Scammers use that to their advantage. “They surf in on the back of that. The fact that something looks kind of like a thing makes us go, ‘Sure that looks like a thing. I’ll just put my my little details in there’. A lot of people are reassured because they think, ‘Oh, that’s a New Zealand bank account that I’m transferring money into. So that … must be legit.'”
Latta ended up speaking to several scammers for the series. One was so good they started to question if he really was a scammer. “We interviewed a woman who lost $100,000 in an investment scam. She worked really hard to try to verify this guy was who he said that he was. And we talked to the same guy. We’re looking at his websites and even we were starting to think, ‘Is he actually legitimately from a particular bank?’ They are that good.”
This time, there was a giveaway. As their conversation continued, the scammer got annoyed at Latta’s increasingly personal questions trying to verify his bonafides. “No one from any legitimate business is gonna get cross about you trying to verify who they are,” he says. Latta found himself getting increasingly mad during those conversations. “I just wanted to burn [them], like, ‘Fuck you, you scammer.'”
Latta found many have been doing it so long they just can’t stop. Any morals they may have had vanished a long time ago. “We got ‘Candy’ to agree to talk to us for Apple iTunes cards,” he says. “We said, ‘We know you’re a scammer. We’ll give you cards to answer questions.’ She agreed to come back. As soon as she logged on, she said, ‘Hello, honey’. It was like, ‘We’re past that. Don’t do that.'”
They’re so prolific that Latta didn’t have to look far to find them. Even he expects to get snagged by one eventually. “There’s so much of it that sooner or later, everyone’s going to get caught with something,” he says. “I fully would expect that at some point, I’m going to get pinged for something because you’ve just got to make a mistake once.

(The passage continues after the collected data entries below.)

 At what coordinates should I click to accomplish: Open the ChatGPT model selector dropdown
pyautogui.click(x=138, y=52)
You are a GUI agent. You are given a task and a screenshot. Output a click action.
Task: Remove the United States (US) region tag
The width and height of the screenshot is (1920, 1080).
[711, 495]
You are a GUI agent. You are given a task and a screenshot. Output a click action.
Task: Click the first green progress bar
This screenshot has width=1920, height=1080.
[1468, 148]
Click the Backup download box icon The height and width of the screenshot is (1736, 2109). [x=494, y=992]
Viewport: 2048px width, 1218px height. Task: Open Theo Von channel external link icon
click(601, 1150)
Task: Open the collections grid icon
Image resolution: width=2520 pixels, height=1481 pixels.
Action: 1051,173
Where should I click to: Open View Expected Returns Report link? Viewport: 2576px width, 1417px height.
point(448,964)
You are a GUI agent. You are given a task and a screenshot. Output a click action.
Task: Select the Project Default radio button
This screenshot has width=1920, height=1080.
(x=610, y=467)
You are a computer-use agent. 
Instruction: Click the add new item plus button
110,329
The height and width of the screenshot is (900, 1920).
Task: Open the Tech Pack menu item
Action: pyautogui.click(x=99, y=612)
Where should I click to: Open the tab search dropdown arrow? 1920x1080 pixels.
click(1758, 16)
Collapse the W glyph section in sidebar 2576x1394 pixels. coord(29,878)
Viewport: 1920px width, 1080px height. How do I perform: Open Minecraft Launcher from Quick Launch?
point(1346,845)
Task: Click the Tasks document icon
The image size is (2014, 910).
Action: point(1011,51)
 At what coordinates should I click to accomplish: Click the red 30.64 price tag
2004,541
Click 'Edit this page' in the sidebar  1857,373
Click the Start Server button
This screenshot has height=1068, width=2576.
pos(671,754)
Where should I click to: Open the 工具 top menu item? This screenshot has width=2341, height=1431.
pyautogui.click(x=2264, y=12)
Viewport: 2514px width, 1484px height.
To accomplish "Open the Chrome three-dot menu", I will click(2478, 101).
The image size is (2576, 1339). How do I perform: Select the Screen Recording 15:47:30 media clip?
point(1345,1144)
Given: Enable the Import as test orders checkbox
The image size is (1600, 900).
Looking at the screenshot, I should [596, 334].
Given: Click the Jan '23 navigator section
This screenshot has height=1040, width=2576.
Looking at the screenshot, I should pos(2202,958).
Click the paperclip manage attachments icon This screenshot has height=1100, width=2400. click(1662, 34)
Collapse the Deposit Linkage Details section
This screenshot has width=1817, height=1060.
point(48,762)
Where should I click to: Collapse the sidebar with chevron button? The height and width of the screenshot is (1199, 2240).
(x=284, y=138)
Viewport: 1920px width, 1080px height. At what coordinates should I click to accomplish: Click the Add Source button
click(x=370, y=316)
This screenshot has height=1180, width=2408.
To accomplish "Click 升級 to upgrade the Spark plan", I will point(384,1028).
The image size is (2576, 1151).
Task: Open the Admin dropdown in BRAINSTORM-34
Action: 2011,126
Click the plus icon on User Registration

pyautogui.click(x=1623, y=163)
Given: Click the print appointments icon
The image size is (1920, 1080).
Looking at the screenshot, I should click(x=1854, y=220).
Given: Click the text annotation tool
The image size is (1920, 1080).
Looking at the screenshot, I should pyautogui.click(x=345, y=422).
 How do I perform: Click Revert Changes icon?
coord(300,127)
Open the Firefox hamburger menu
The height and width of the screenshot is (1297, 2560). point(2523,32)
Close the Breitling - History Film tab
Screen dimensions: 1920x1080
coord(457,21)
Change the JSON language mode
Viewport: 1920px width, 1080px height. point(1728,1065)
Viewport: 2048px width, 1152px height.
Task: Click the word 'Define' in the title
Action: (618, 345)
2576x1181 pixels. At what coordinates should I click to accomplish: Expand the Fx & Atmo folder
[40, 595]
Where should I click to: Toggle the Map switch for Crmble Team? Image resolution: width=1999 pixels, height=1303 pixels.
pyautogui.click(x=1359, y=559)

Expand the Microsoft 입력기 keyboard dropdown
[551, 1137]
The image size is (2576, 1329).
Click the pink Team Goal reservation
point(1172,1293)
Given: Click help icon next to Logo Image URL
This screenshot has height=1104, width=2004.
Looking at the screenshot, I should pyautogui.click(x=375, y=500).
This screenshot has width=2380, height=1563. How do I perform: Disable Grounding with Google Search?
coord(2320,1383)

“You just have to click on a website, you just have to put in a thing. It’s easy.”
How does anyone keep themselves safe from becoming a scam victim? Latta has plenty of tips because ultimately that’s the reason You’ve Been Scammed’s been made. He says he’s upgraded his anti-virus software to the paid version, and also has it installed on his phone. He’s extra vigilant when it comes to texts and emails from people he doesn’t know.
He’s always on the alert. “Don’t click links. Don’t give people your information,” he says. “Ultimately, scammers still need us to do things. We have to do something [for them to scam us]. So it is just about being a bit more vigilant around some of that stuff and understanding some of the basic tricks that they use.
“If you’re being pressured, if things seem pretty good, but not too good, just be suspicious of that.”
It’s enough to make you want to throw your phone away, cut off the internet, lock the doors and never leave the house. Latta says that would be taking it to an extreme. Despite his deep dive into dodgy scammers, he’s seen enough in his work over the years to believe that, deep down, most humans want to be good people. “I spent most of the first half of my life working with criminals in prisons,” he says. “Even people like that are fundamentally good, right?”
Kindness, he says, is the default human setting. “That’s what allowed us to get where we are. Humans are made to be kind and connect and be empathetic and help.” Latta hasn’t touched either of the beers in front of him, but after 20 minutes of furrowing his brow and stroking his beard, he finally smiles. “Anywhere that you go in the world, if you’re in trouble, people help you. They just do. That’s certainly been my experience every time I’ve ever gone anywhere.”
You’ve Been Scammed By Nigel Latta, TVNZ One and TVNZ+, from Monday.